▸ **Aim of the exercise**
Given the records below, would you repeat exactly the lines that begin at the one containing "Task: Click the 0 tick on x-axis" and end at the one containing "This screenshot has width=1188, height=736.", inclusive?

▸ **Exercise data**
※
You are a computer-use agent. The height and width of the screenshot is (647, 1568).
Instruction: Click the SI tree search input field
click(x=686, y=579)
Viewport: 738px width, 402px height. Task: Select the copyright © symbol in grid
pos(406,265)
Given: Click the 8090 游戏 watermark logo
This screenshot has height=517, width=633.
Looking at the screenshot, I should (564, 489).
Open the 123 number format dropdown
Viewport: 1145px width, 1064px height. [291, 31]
※
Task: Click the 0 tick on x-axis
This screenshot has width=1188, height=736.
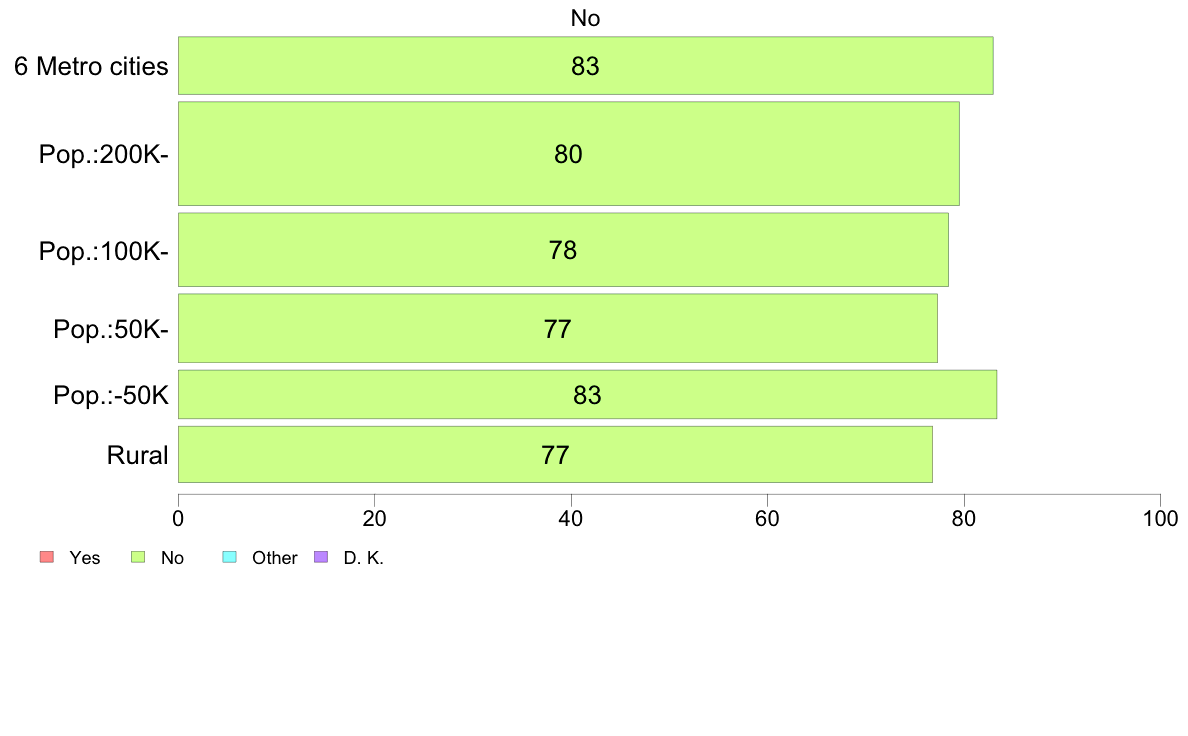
※
▸ **Response area**
Task: Click the 0 tick on x-axis
This screenshot has width=1188, height=736.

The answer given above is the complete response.